A couple of weeks ago, I was simulating some A/A tests data for my workmate Andrew. We wanted to produce a chart like the below for a company-wide presentation he was doing that week about A/B testing and the dangers of peeking:

The goal was to show how p-values moved around and how, even with an A/A test where the null hypothesis should definitely be true, we saw p-values < 0.05 at some point.
Hence, I went on to simulate 1,000 A/A tests in order to calculate how many of them reached significance (p-value < 0.05) at some point. Each test ran for 16 days. With this simulation, I got that ~23% of them did.
However, if I did a much simpler simulation where I just:
- Drew 16 random numbers from a Uniform(0,1) – because p-values under the null are uniformly distributed,
- Took note of whether there was at least one number < 0.05, and
- Repeated this many times, I got that ~56% of the 16-number arrays had at least one number < 0.05.

I was confused.

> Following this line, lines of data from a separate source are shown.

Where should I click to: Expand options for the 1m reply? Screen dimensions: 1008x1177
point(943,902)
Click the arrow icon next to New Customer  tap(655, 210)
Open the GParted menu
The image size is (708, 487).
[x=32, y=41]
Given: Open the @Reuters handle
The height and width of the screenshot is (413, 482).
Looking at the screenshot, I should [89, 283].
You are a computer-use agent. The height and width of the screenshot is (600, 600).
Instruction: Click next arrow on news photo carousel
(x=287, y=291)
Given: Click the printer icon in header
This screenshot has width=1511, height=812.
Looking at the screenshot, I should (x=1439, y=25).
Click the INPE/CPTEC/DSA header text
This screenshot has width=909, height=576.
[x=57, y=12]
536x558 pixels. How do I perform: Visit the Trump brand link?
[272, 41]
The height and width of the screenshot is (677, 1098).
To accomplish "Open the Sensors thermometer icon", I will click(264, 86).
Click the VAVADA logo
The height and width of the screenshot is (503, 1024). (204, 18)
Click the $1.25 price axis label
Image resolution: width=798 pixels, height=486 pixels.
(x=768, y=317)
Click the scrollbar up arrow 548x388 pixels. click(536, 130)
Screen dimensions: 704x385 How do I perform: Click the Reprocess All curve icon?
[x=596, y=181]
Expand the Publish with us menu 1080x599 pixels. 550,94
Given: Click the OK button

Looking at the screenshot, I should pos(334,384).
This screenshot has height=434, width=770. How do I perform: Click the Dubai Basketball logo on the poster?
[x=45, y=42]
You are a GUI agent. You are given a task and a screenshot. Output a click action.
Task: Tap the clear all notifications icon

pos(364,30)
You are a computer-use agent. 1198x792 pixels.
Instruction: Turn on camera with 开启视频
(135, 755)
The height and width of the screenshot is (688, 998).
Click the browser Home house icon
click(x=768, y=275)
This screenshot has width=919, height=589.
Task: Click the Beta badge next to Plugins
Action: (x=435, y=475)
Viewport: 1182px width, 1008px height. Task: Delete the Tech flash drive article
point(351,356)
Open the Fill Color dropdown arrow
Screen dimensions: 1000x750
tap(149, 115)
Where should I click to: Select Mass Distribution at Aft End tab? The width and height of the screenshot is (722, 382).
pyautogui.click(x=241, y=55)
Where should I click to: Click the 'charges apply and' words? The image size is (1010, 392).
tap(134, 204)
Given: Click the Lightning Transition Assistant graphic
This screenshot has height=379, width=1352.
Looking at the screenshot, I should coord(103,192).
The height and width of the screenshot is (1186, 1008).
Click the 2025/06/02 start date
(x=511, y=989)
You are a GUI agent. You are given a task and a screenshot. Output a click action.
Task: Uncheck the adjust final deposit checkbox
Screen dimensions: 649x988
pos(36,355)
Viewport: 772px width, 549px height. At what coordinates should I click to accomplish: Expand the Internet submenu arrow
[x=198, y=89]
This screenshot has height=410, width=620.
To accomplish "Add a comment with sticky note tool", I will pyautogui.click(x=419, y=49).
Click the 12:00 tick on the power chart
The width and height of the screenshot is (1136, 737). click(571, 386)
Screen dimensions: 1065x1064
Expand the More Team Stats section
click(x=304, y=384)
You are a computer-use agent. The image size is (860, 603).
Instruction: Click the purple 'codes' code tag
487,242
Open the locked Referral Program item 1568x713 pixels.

With the A/A test Data, even though I was seeing that p-values were uniformly distributed, I was getting that 23% of the tests reached significance at some point during the 16 days. In contrast, when doing a much simpler simulation and drawing randomly 16 times from a Uniform(0,1), I got a much higher proportion of 56%.
The next day I woke up with a theory in my head: could it be the case that the p-values in the A/A tests were not truly independent for each test throughout the 16 days? That is, could it be that if a test randomly got a very high p-value on the first day then it was much more likely to have a high p-value on the second day too? After all, we were not using completely different data every day, but accumulating new data to the old data that was used to calculate the previous p-value.
Hence, I:
- Grouped the A/A tests by whether their first-day p-value was high (≥ 0.9) or low (≤ 0.1), and
- Looked at the distribution of second-day p-values for each group
This is what I saw:

This suggested quite strongly that I was onto something. A/A tests that happened to have a very high p-value on their first day were much more likely to have a high p-value on their second day too, and vice versa. This is how different the distributions were when looking at the full 16-day period (instead of just the second day):

Same story. Even stronger evidence.
While I was figuring all this out I also asked Simon (our Data Science consultant and the brain behind Coppelia) about it as I was interested in his thoughts as well as his seal of approval to my absence-of-independence hypothesis.
When grouping by day, he also saw that about 5% of A/A tests were significant at any one point, as we would expect. However, when grouping by test the story was pretty different – the dependency was such that if we had a false positive by day d
then we were much more likely to still have that false positive at day d+1
. Likewise for true negatives. Hence the overall rates grouped by test were so variable.
It is most clear in this plot he sent me, which shows how when a false positive (white square) occurs it is then likely to persist for subsequent dates:

Oh well, mystery solved then! And this is it for today. I’m conscious I haven’t covered in detail some of the statistical concepts in this blog post, but if you’re interested I’d definitely encourage you to go and learn more about:
- p-values: https://en.wikipedia.org/wiki/P-value
- significance: https://en.wikipedia.org/wiki/Statistical_significance
- independence: https://en.wikipedia.org/wiki/Independence_(probability_theory)
- the uniform distribution: https://en.wikipedia.org/wiki/Continuous_uniform_distribution
Thanks for reading!